An omnibus was waiting at the opposite corner--it was a desperate case--he had never heard of an omnibus upsetting or running away, and if the cad did knock him down, he could 'pull him up' in return.

'Now, sir!' cried the young gentleman who officiated as 'cad' to the 'Lads of the Village,' which was the name of the machine just noticed. Dumps crossed.

'This vay, sir!' shouted the driver of the 'Hark-away,' pulling up his vehicle immediately across the door of the opposition--'This vay, sir--he's full.' Dumps hesitated, whereupon the 'Lads of the Village' commenced pouring out a torrent of abuse against the 'Hark-away;' but the conductor of the 'Admiral Napier' settled the contest in a most satisfactory manner, for all parties, by seizing Dumps round the waist, and thrusting him into the middle of his vehicle which had just come up and only wanted the sixteenth inside.

'All right,' said the 'Admiral,' and off the thing thundered, like a fire-engine at full gallop, with the kidnapped customer inside, standing in the position of a half doubled-up bootjack, and falling about with every jerk of the machine, first on the one side, and then on the other, like a 'Jack-in-the-green,' on May-day, setting to the lady with a brass ladle.

'For Heaven's sake, where am I to sit?' inquired the miserable man of an old gentleman, into whose stomach he had just fallen for the fourth time.

'Anywhere but on my CHEST, sir,' replied the old gentleman in a surly tone.

'Perhaps the BOX would suit the gentleman better,' suggested a very damp lawyer's clerk, in a pink shirt, and a smirking countenance.

After a great deal of struggling and falling about, Dumps at last managed to squeeze himself into a seat, which, in addition to the slight disadvantage of being between a window that would not shut, and a door that must be open, placed him in close contact with a passenger, who had been walking about all the morning without an umbrella, and who looked as if he had spent the day in a full water-butt--only wetter.

'Don't bang the door so,' said Dumps to the conductor, as he shut it after letting out four of the passengers; I am very nervous--it destroys me.'

'Did any gen'lm'n say anythink?' replied the cad, thrusting in his head, and trying to look as if he didn't understand the request.

'I told you not to bang the door so!' repeated Dumps, with an expression of countenance like the knave of clubs, in convulsions.

'Oh! vy, it's rather a sing'ler circumstance about this here door, sir, that it von't shut without banging,' replied the conductor; and he opened the door very wide, and shut it again with a terrific bang, in proof of the assertion.

'I beg your pardon, sir,' said a little prim, wheezing old gentleman, sitting opposite Dumps, 'I beg your pardon; but have you ever observed, when you have been in an omnibus on a wet day, that four people out of five always come in with large cotton umbrellas, without a handle at the top, or the brass spike at the bottom?'

'Why, sir,' returned Dumps, as he heard the clock strike twelve, 'it never struck me before; but now you mention it, I--Hollo! hollo!' shouted the persecuted individual, as the omnibus dashed past Drury-lane, where he had directed to be set down.--'Where is the cad?'

'I think he's on the box, sir,' said the young gentleman before noticed in the pink shirt, which looked like a white one ruled with red ink.

'I want to be set down!' said Dumps in a faint voice, overcome by his previous efforts.

'I think these cads want to be SET DOWN,' returned the attorney's clerk, chuckling at his sally.

'Hollo!' cried Dumps again.

'Hollo!' echoed the passengers.

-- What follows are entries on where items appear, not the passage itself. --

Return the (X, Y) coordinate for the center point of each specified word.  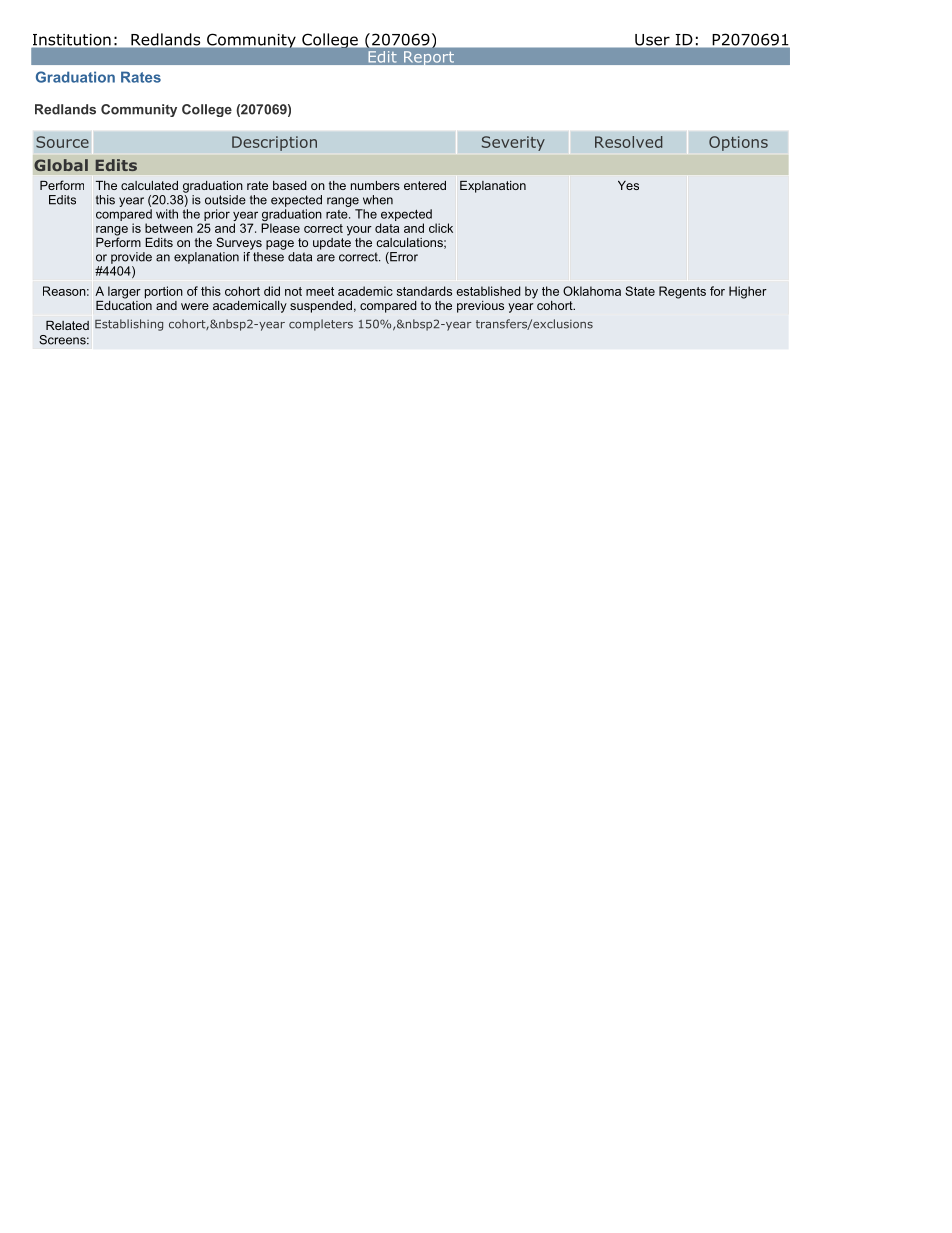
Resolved (628, 142)
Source (62, 142)
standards (424, 291)
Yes (628, 185)
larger (124, 292)
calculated (149, 185)
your (359, 231)
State (640, 291)
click (441, 228)
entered (425, 185)
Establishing (129, 325)
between (169, 228)
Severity (513, 143)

The omnibus passed St. Giles's church.

'Hold hard!' said the conductor; 'I'm blowed if we ha'n't forgot the gen'lm'n as vas to be set down at Doory-lane.--Now, sir, make haste, if you please,' he added, opening the door, and assisting Dumps out with as much coolness as if it was 'all right.' Dumps's indignation was for once getting the better of his cynical equanimity.